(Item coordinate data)
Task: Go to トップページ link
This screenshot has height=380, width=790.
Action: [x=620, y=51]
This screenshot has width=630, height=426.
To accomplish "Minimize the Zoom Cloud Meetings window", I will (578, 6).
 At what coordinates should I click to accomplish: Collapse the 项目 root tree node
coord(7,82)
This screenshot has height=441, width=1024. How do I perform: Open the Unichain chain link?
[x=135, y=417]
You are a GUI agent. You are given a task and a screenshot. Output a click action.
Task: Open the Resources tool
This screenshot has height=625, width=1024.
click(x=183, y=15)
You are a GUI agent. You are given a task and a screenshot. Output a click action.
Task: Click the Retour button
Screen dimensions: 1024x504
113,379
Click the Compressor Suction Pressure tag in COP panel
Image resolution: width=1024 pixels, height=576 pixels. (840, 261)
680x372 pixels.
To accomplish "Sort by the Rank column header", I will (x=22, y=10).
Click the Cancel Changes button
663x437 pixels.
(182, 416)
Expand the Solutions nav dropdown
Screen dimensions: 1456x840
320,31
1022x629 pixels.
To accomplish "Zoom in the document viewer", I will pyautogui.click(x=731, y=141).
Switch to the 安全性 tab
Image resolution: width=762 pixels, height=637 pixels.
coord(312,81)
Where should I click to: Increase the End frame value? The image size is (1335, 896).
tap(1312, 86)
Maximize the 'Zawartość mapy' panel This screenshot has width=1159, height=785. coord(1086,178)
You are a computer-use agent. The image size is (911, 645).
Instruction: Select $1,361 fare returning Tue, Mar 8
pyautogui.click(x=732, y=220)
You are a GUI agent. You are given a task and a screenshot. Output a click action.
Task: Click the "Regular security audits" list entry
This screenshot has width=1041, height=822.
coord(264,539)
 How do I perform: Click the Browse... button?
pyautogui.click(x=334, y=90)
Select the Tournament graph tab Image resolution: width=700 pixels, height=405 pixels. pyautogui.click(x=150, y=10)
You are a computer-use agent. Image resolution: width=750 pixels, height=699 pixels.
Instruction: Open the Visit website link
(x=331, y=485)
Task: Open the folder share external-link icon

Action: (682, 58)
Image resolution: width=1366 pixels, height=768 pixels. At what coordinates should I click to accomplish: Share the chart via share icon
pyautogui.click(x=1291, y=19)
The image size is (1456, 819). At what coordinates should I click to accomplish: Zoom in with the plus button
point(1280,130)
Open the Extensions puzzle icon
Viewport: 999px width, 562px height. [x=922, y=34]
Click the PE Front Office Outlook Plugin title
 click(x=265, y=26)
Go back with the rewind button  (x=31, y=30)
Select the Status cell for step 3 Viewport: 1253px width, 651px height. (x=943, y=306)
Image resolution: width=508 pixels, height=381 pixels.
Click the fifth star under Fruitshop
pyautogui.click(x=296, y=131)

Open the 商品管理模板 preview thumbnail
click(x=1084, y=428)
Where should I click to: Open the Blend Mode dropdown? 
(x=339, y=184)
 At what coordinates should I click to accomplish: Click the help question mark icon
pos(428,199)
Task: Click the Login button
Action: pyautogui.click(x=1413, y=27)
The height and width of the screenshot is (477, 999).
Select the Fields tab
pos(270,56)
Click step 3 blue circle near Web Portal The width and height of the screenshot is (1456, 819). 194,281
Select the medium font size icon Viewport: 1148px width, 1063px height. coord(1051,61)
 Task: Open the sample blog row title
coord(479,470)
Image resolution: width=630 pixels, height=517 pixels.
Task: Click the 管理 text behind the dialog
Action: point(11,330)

• **EXERCISE INSTRUCTIONS**
Copy out every line of the item coordinate data above without any changes.

• **TASK SOLUTION**
Task: Go to トップページ link
This screenshot has height=380, width=790.
Action: [x=620, y=51]
This screenshot has width=630, height=426.
To accomplish "Minimize the Zoom Cloud Meetings window", I will (578, 6).
 At what coordinates should I click to accomplish: Collapse the 项目 root tree node
coord(7,82)
This screenshot has height=441, width=1024. How do I perform: Open the Unichain chain link?
[x=135, y=417]
You are a GUI agent. You are given a task and a screenshot. Output a click action.
Task: Open the Resources tool
This screenshot has height=625, width=1024.
click(x=183, y=15)
You are a GUI agent. You are given a task and a screenshot. Output a click action.
Task: Click the Retour button
Screen dimensions: 1024x504
113,379
Click the Compressor Suction Pressure tag in COP panel
Image resolution: width=1024 pixels, height=576 pixels. (840, 261)
680x372 pixels.
To accomplish "Sort by the Rank column header", I will (x=22, y=10).
Click the Cancel Changes button
663x437 pixels.
(182, 416)
Expand the Solutions nav dropdown
Screen dimensions: 1456x840
320,31
1022x629 pixels.
To accomplish "Zoom in the document viewer", I will pyautogui.click(x=731, y=141).
Switch to the 安全性 tab
Image resolution: width=762 pixels, height=637 pixels.
coord(312,81)
Where should I click to: Increase the End frame value? The image size is (1335, 896).
tap(1312, 86)
Maximize the 'Zawartość mapy' panel This screenshot has width=1159, height=785. coord(1086,178)
You are a computer-use agent. The image size is (911, 645).
Instruction: Select $1,361 fare returning Tue, Mar 8
pyautogui.click(x=732, y=220)
You are a GUI agent. You are given a task and a screenshot. Output a click action.
Task: Click the "Regular security audits" list entry
This screenshot has width=1041, height=822.
coord(264,539)
 How do I perform: Click the Browse... button?
pyautogui.click(x=334, y=90)
Select the Tournament graph tab Image resolution: width=700 pixels, height=405 pixels. pyautogui.click(x=150, y=10)
You are a computer-use agent. Image resolution: width=750 pixels, height=699 pixels.
Instruction: Open the Visit website link
(x=331, y=485)
Task: Open the folder share external-link icon

Action: (682, 58)
Image resolution: width=1366 pixels, height=768 pixels. At what coordinates should I click to accomplish: Share the chart via share icon
pyautogui.click(x=1291, y=19)
The image size is (1456, 819). At what coordinates should I click to accomplish: Zoom in with the plus button
point(1280,130)
Open the Extensions puzzle icon
Viewport: 999px width, 562px height. [x=922, y=34]
Click the PE Front Office Outlook Plugin title
 click(x=265, y=26)
Go back with the rewind button  (x=31, y=30)
Select the Status cell for step 3 Viewport: 1253px width, 651px height. (x=943, y=306)
Image resolution: width=508 pixels, height=381 pixels.
Click the fifth star under Fruitshop
pyautogui.click(x=296, y=131)

Open the 商品管理模板 preview thumbnail
click(x=1084, y=428)
Where should I click to: Open the Blend Mode dropdown? 
(x=339, y=184)
 At what coordinates should I click to accomplish: Click the help question mark icon
pos(428,199)
Task: Click the Login button
Action: pyautogui.click(x=1413, y=27)
The height and width of the screenshot is (477, 999).
Select the Fields tab
pos(270,56)
Click step 3 blue circle near Web Portal The width and height of the screenshot is (1456, 819). 194,281
Select the medium font size icon Viewport: 1148px width, 1063px height. coord(1051,61)
 Task: Open the sample blog row title
coord(479,470)
Image resolution: width=630 pixels, height=517 pixels.
Task: Click the 管理 text behind the dialog
Action: point(11,330)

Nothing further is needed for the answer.